## WHAT THE TASK ASKS
Give the listing again in full, exactly as written.

## EXCERPTED RECORDS
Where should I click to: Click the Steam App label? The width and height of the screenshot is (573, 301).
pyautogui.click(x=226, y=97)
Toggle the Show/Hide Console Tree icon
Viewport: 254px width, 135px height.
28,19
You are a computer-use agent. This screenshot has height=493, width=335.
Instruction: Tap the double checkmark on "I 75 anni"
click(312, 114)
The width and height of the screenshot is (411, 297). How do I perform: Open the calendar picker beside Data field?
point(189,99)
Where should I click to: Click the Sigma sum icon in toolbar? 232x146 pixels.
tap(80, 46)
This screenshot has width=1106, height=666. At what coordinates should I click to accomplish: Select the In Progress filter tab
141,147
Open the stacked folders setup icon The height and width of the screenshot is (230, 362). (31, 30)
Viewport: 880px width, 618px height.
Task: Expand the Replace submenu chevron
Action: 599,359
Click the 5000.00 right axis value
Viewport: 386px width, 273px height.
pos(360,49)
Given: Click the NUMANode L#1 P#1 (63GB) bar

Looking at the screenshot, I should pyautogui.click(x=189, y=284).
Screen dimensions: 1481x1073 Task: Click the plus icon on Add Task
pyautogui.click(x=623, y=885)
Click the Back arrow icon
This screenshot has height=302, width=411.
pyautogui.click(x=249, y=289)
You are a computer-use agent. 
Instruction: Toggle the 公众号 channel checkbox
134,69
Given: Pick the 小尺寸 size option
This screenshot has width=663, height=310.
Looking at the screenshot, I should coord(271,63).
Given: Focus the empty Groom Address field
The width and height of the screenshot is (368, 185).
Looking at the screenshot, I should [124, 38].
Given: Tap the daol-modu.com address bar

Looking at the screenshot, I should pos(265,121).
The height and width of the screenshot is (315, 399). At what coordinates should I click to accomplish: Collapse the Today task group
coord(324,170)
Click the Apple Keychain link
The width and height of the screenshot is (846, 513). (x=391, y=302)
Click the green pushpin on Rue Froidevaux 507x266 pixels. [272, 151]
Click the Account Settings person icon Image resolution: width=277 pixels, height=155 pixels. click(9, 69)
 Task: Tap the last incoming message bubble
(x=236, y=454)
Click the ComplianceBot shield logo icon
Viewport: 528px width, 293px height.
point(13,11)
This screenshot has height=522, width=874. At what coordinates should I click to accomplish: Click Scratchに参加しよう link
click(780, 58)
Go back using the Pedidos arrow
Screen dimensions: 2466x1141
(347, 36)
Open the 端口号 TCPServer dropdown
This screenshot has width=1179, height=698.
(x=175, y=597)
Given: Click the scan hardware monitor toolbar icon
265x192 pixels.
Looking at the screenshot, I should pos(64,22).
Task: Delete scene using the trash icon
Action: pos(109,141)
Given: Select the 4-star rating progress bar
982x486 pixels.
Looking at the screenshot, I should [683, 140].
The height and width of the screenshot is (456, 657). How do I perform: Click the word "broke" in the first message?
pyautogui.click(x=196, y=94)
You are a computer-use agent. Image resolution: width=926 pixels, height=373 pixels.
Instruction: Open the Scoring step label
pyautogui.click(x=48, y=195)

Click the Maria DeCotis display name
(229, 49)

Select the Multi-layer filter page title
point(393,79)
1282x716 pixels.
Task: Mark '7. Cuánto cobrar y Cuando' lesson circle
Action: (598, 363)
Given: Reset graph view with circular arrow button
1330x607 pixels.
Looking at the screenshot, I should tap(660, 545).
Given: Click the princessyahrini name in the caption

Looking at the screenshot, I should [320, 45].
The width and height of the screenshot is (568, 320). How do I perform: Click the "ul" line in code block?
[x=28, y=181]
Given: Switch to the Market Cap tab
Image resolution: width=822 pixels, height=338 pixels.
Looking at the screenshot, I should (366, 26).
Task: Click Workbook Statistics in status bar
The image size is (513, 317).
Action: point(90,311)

## ANSWER AREA
Where should I click to: Click the Steam App label? The width and height of the screenshot is (573, 301).
pyautogui.click(x=226, y=97)
Toggle the Show/Hide Console Tree icon
Viewport: 254px width, 135px height.
28,19
You are a computer-use agent. This screenshot has height=493, width=335.
Instruction: Tap the double checkmark on "I 75 anni"
click(312, 114)
The width and height of the screenshot is (411, 297). How do I perform: Open the calendar picker beside Data field?
point(189,99)
Where should I click to: Click the Sigma sum icon in toolbar? 232x146 pixels.
tap(80, 46)
This screenshot has width=1106, height=666. At what coordinates should I click to accomplish: Select the In Progress filter tab
141,147
Open the stacked folders setup icon The height and width of the screenshot is (230, 362). (31, 30)
Viewport: 880px width, 618px height.
Task: Expand the Replace submenu chevron
Action: 599,359
Click the 5000.00 right axis value
Viewport: 386px width, 273px height.
pos(360,49)
Given: Click the NUMANode L#1 P#1 (63GB) bar

Looking at the screenshot, I should pyautogui.click(x=189, y=284).
Screen dimensions: 1481x1073 Task: Click the plus icon on Add Task
pyautogui.click(x=623, y=885)
Click the Back arrow icon
This screenshot has height=302, width=411.
pyautogui.click(x=249, y=289)
You are a computer-use agent. 
Instruction: Toggle the 公众号 channel checkbox
134,69
Given: Pick the 小尺寸 size option
This screenshot has width=663, height=310.
Looking at the screenshot, I should coord(271,63).
Given: Focus the empty Groom Address field
The width and height of the screenshot is (368, 185).
Looking at the screenshot, I should [124, 38].
Given: Tap the daol-modu.com address bar

Looking at the screenshot, I should pos(265,121).
The height and width of the screenshot is (315, 399). At what coordinates should I click to accomplish: Collapse the Today task group
coord(324,170)
Click the Apple Keychain link
The width and height of the screenshot is (846, 513). (x=391, y=302)
Click the green pushpin on Rue Froidevaux 507x266 pixels. [272, 151]
Click the Account Settings person icon Image resolution: width=277 pixels, height=155 pixels. click(9, 69)
 Task: Tap the last incoming message bubble
(x=236, y=454)
Click the ComplianceBot shield logo icon
Viewport: 528px width, 293px height.
point(13,11)
This screenshot has height=522, width=874. At what coordinates should I click to accomplish: Click Scratchに参加しよう link
click(780, 58)
Go back using the Pedidos arrow
Screen dimensions: 2466x1141
(347, 36)
Open the 端口号 TCPServer dropdown
This screenshot has width=1179, height=698.
(x=175, y=597)
Given: Click the scan hardware monitor toolbar icon
265x192 pixels.
Looking at the screenshot, I should pos(64,22).
Task: Delete scene using the trash icon
Action: pos(109,141)
Given: Select the 4-star rating progress bar
982x486 pixels.
Looking at the screenshot, I should [683, 140].
The height and width of the screenshot is (456, 657). How do I perform: Click the word "broke" in the first message?
pyautogui.click(x=196, y=94)
You are a computer-use agent. Image resolution: width=926 pixels, height=373 pixels.
Instruction: Open the Scoring step label
pyautogui.click(x=48, y=195)

Click the Maria DeCotis display name
(229, 49)

Select the Multi-layer filter page title
point(393,79)
1282x716 pixels.
Task: Mark '7. Cuánto cobrar y Cuando' lesson circle
Action: (598, 363)
Given: Reset graph view with circular arrow button
1330x607 pixels.
Looking at the screenshot, I should tap(660, 545).
Given: Click the princessyahrini name in the caption

Looking at the screenshot, I should [320, 45].
The width and height of the screenshot is (568, 320). How do I perform: Click the "ul" line in code block?
[x=28, y=181]
Given: Switch to the Market Cap tab
Image resolution: width=822 pixels, height=338 pixels.
Looking at the screenshot, I should (366, 26).
Task: Click Workbook Statistics in status bar
The image size is (513, 317).
Action: point(90,311)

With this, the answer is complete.